Activity: Beginning at the line that contains "Given: Open the Run button dropdown arrow" and finishing at the line that contains "Select the 短 short reply length option", output the data below exactly. Include both end lines and no pictures.

Task input:
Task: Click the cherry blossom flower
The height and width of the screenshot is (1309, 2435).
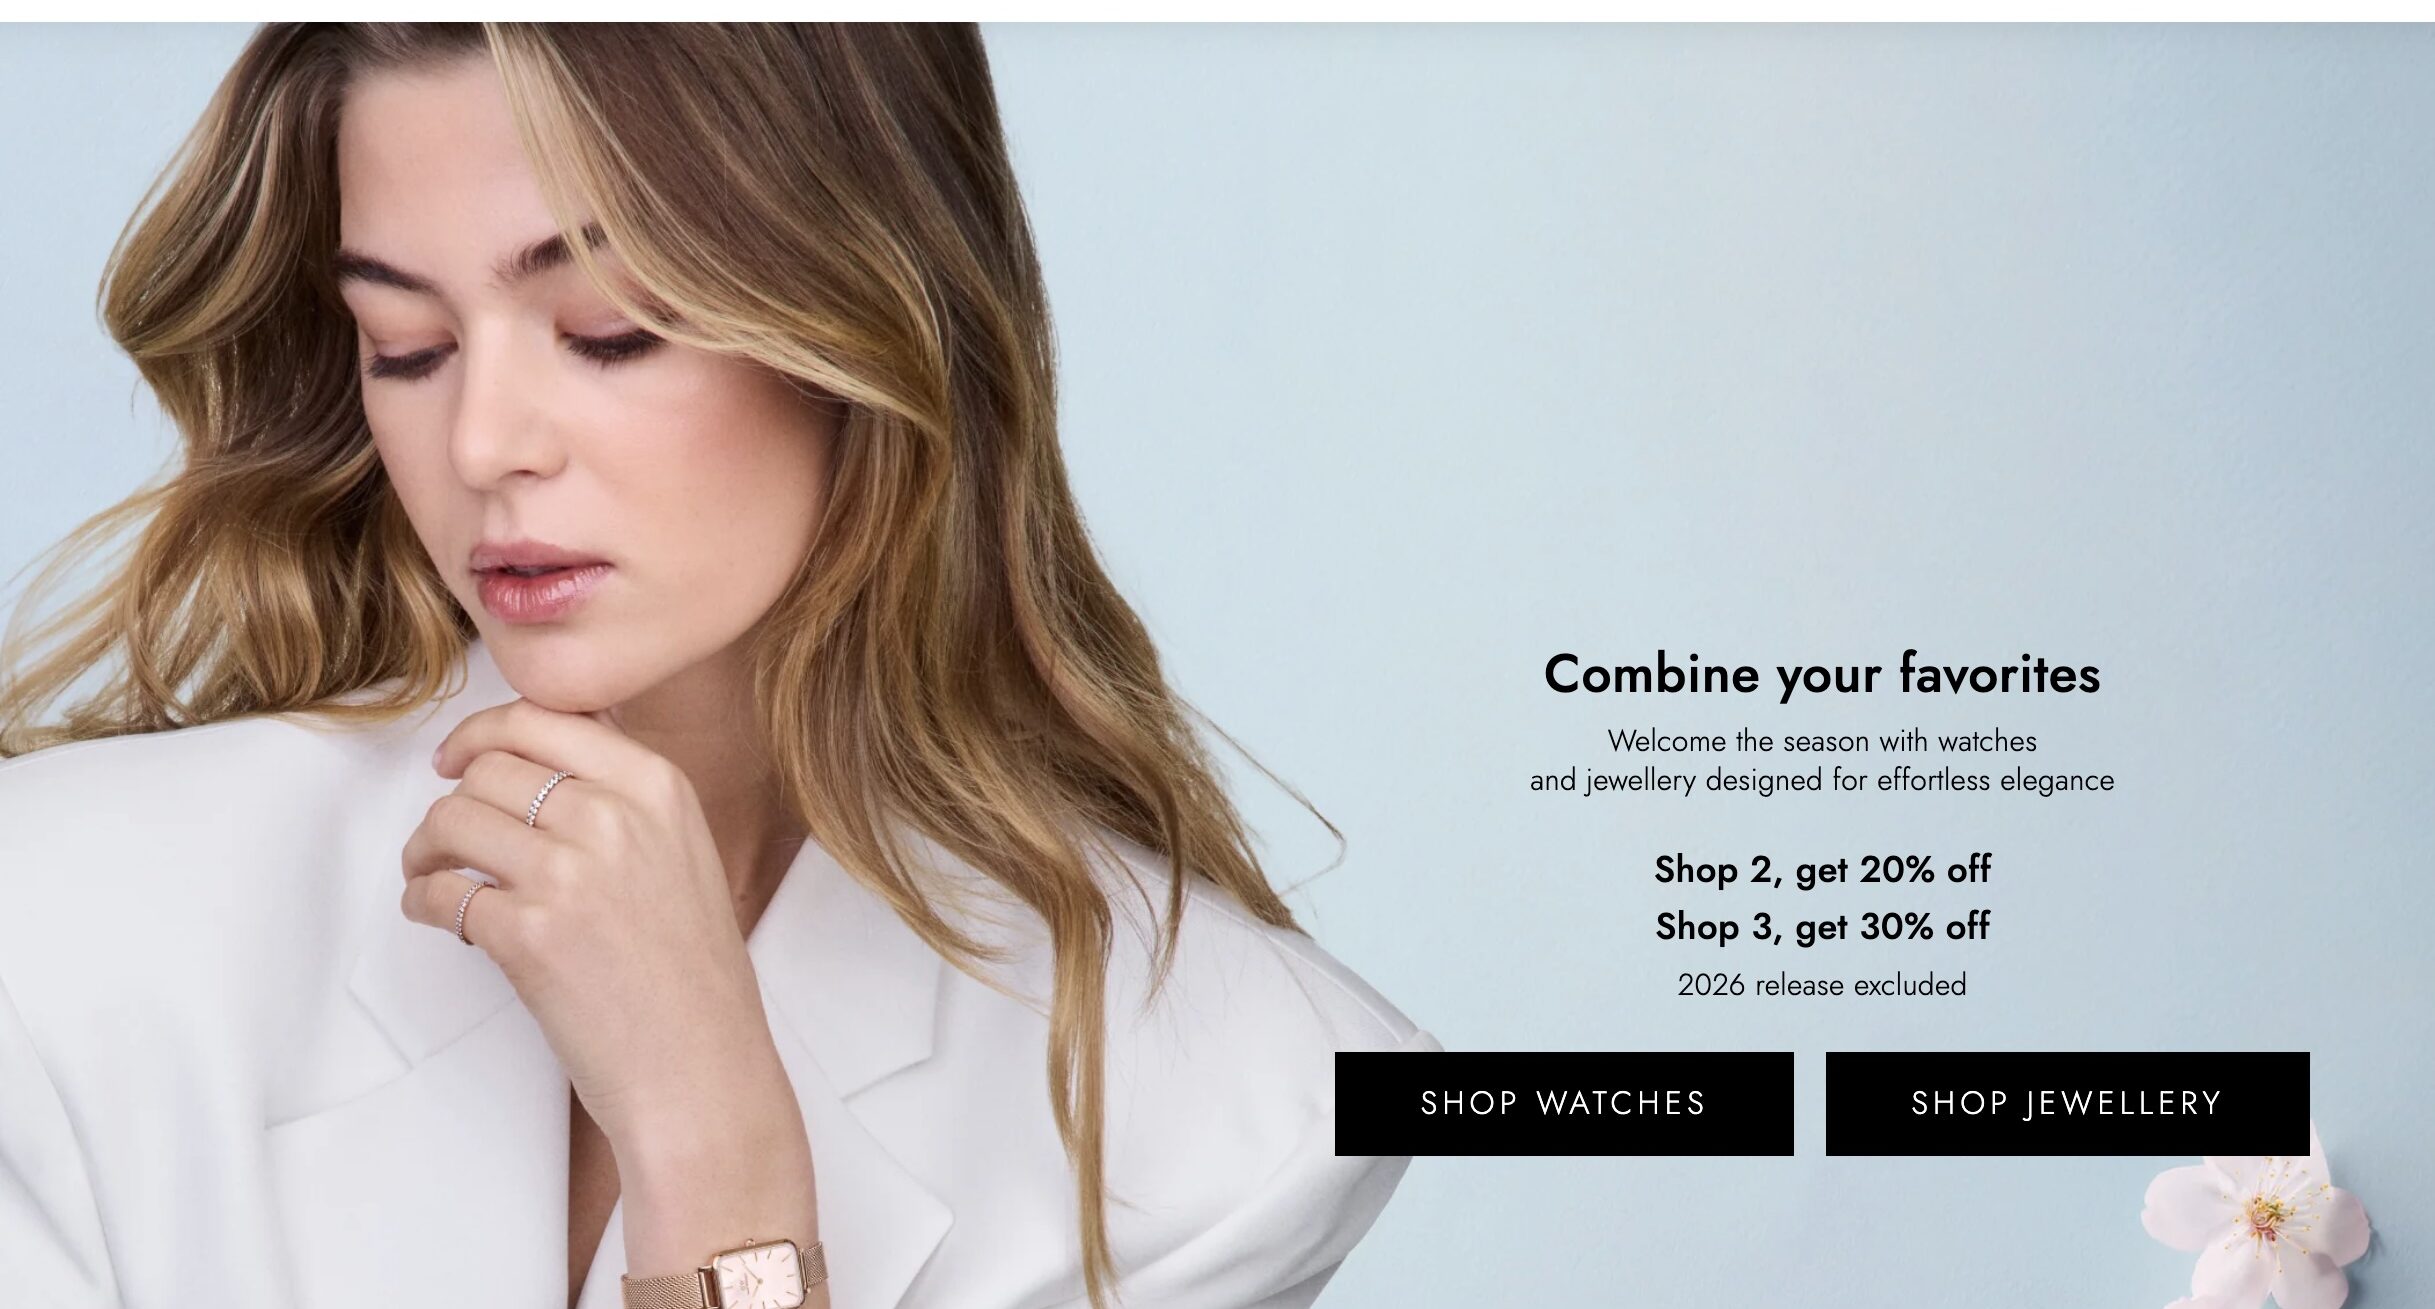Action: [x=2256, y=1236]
--
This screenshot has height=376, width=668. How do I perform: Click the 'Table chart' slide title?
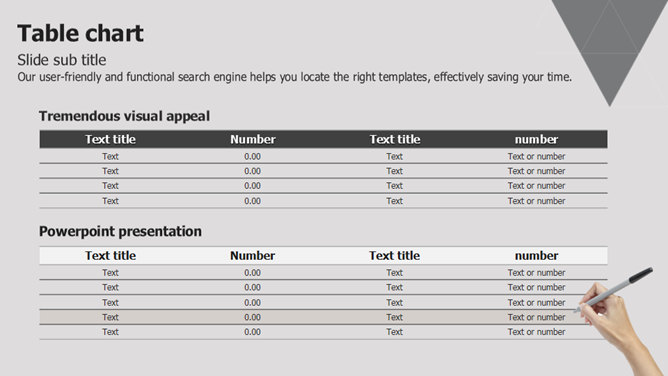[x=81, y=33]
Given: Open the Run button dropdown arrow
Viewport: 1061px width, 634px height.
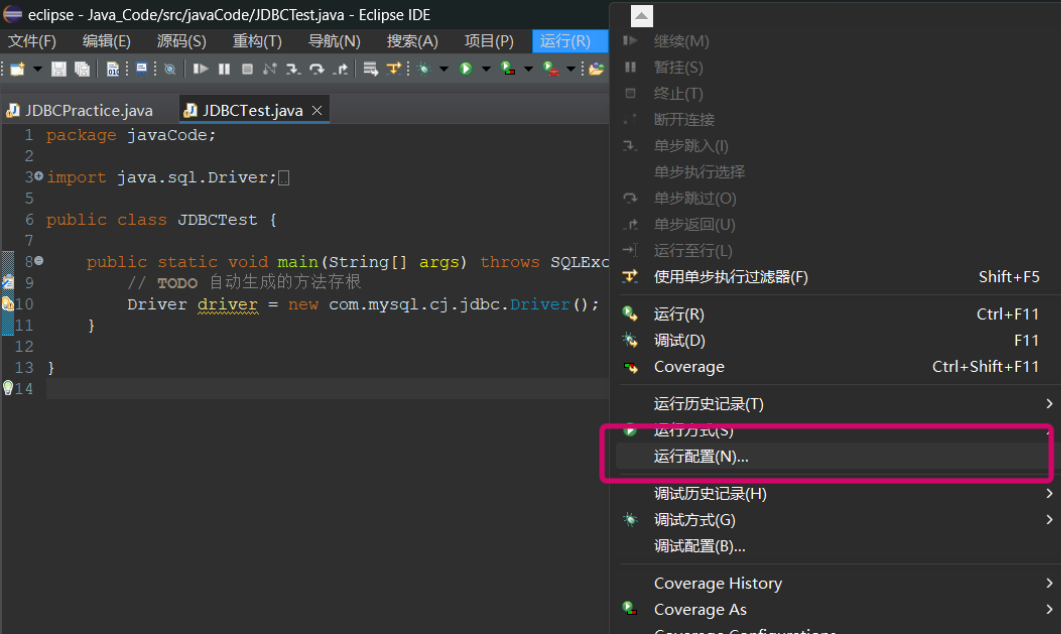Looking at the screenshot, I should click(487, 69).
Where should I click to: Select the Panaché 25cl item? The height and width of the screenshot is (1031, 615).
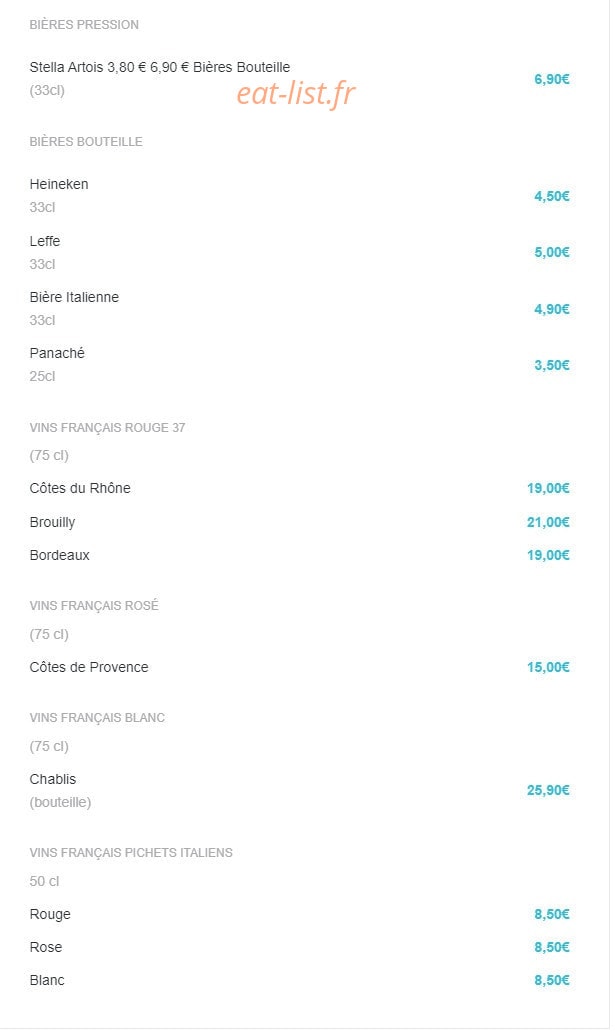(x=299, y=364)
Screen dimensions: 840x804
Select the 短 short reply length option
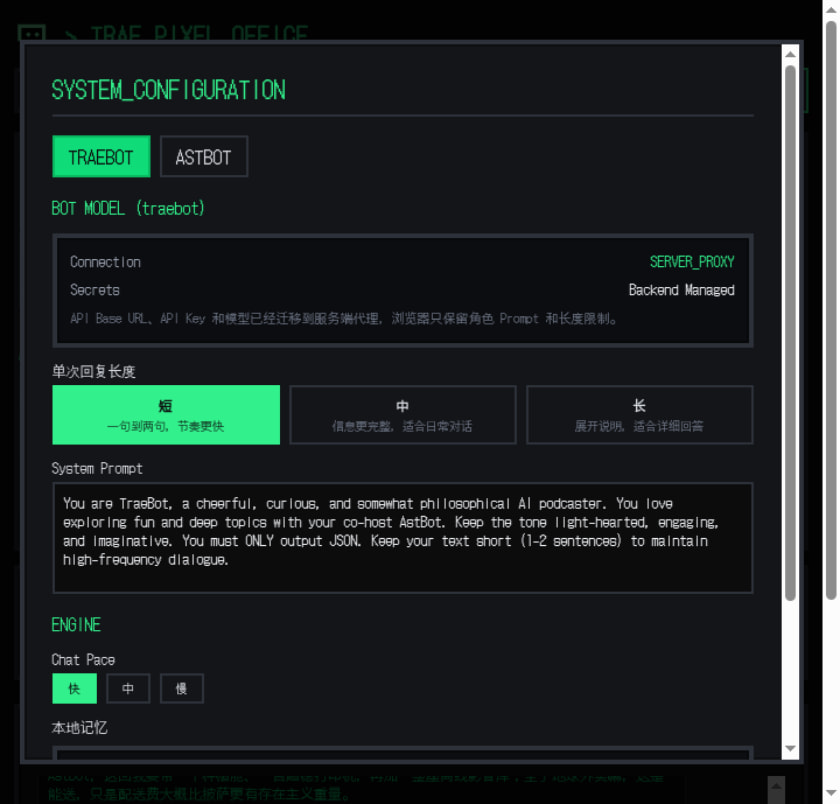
--
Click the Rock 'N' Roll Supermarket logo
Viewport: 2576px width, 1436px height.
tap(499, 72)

Task solution:
Given: Open the Run button dropdown arrow
Viewport: 1061px width, 634px height.
Looking at the screenshot, I should click(487, 69).
Where should I click to: Select the Panaché 25cl item? The height and width of the screenshot is (1031, 615).
(x=299, y=364)
Screen dimensions: 840x804
Select the 短 short reply length option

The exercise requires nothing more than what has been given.